• What this task involves
Repeat the lines exactly, from the first line up to and including the line with "Action: 1508,102".

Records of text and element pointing

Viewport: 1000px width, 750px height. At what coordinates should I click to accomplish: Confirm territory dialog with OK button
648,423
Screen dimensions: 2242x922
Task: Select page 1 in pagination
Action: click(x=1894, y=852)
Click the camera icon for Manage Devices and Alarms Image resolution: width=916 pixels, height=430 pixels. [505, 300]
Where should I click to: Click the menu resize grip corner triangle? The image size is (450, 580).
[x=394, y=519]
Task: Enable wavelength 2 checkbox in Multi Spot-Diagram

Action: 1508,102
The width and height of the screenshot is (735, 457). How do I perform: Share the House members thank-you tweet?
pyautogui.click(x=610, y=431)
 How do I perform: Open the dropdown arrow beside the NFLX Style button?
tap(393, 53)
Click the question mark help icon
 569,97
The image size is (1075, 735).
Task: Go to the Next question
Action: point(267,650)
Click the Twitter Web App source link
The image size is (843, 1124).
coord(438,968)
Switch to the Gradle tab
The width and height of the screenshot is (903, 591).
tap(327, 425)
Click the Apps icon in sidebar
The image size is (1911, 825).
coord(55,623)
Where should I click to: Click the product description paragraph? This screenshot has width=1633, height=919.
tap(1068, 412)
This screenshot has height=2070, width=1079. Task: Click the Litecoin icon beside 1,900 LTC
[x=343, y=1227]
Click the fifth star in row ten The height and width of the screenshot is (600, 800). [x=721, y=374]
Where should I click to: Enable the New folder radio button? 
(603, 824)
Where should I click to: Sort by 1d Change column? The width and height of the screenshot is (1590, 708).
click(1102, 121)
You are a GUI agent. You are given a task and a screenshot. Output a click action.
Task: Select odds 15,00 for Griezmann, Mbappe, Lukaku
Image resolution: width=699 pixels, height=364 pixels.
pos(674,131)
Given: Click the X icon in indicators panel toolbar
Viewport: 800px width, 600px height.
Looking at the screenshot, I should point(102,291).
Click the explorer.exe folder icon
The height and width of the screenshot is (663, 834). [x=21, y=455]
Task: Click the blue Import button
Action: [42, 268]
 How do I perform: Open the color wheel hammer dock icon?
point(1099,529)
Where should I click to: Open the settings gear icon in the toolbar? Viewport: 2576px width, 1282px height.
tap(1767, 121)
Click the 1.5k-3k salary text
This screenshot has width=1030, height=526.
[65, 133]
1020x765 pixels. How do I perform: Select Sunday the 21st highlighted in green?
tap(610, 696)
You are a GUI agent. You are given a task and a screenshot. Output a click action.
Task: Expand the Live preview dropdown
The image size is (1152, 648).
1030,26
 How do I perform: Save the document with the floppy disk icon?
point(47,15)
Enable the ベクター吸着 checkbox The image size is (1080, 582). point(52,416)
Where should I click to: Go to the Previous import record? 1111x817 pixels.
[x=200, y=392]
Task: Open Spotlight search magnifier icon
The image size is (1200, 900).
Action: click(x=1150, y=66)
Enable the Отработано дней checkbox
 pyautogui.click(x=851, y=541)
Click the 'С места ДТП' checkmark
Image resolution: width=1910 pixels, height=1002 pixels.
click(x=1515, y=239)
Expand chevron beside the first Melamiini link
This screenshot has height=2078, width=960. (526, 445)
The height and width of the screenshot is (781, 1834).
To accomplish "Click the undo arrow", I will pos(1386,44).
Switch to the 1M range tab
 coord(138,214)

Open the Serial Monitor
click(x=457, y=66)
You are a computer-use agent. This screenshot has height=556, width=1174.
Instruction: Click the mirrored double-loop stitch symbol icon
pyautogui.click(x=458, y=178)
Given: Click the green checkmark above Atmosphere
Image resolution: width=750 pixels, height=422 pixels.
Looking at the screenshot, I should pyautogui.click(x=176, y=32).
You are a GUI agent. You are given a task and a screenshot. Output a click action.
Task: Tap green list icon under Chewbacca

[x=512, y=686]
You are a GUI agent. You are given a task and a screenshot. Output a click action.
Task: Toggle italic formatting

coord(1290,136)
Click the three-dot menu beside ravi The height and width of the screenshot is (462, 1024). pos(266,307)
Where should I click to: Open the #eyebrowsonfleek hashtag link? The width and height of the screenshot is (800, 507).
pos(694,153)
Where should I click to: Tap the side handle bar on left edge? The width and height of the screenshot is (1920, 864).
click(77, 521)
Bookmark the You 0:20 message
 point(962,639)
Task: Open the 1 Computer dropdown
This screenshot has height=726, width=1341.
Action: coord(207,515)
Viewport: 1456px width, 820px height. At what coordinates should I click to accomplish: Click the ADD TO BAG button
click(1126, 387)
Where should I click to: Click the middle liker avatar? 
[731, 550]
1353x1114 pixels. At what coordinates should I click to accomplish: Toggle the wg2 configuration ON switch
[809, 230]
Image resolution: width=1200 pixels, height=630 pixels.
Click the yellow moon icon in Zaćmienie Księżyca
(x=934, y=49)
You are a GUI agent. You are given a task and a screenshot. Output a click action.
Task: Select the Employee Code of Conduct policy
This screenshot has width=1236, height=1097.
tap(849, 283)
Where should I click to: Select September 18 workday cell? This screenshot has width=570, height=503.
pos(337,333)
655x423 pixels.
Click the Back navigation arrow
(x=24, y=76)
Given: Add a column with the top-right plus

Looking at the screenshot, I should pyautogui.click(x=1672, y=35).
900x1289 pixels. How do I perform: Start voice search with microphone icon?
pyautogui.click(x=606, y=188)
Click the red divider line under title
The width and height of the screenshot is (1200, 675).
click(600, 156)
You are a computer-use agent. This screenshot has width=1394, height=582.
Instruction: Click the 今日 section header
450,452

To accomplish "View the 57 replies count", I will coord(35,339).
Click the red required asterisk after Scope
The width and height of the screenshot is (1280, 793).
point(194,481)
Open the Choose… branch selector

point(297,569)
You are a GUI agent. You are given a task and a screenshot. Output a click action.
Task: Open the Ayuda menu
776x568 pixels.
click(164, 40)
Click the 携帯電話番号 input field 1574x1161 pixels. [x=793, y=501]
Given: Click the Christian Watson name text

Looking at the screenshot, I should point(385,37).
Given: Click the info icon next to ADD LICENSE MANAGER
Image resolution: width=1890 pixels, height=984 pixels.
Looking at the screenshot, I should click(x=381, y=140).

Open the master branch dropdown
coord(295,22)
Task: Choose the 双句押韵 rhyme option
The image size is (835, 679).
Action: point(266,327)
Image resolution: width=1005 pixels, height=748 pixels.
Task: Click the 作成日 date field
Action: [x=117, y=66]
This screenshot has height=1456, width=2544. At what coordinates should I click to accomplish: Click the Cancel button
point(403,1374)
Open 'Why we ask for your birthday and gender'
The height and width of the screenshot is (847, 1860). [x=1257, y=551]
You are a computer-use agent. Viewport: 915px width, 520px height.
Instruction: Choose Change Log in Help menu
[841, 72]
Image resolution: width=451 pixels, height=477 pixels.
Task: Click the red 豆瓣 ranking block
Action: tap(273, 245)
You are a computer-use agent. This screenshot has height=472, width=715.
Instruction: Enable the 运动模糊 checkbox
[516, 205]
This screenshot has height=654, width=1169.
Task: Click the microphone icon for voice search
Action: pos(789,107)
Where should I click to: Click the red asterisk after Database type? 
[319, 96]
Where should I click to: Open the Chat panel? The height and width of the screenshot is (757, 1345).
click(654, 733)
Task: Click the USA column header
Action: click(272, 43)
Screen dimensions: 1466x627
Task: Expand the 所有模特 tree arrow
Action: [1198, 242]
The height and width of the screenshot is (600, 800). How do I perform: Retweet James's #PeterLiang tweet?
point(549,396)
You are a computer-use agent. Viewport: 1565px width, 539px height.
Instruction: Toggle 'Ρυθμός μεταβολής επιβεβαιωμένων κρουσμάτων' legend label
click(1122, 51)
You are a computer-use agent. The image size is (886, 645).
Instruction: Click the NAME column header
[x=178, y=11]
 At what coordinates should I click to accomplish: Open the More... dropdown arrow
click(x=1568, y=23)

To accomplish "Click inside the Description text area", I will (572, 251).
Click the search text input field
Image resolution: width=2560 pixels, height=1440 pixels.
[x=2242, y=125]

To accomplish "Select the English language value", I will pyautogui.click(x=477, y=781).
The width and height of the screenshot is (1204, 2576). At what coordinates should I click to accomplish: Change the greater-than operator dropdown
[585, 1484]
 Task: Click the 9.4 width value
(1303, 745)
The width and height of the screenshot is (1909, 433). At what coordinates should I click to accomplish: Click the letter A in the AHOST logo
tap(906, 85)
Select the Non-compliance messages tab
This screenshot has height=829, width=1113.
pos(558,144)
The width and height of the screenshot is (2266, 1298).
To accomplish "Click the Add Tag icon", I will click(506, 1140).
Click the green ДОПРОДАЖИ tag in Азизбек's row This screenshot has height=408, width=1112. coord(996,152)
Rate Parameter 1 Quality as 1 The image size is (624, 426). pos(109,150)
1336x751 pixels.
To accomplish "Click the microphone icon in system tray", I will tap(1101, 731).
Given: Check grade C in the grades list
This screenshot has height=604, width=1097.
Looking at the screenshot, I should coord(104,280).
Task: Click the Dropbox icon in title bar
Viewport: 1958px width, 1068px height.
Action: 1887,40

• Correct output
Viewport: 1000px width, 750px height. At what coordinates should I click to accomplish: Confirm territory dialog with OK button
648,423
Screen dimensions: 2242x922
Task: Select page 1 in pagination
Action: click(x=1894, y=852)
Click the camera icon for Manage Devices and Alarms Image resolution: width=916 pixels, height=430 pixels. [505, 300]
Where should I click to: Click the menu resize grip corner triangle? The image size is (450, 580).
[x=394, y=519]
Task: Enable wavelength 2 checkbox in Multi Spot-Diagram

Action: 1508,102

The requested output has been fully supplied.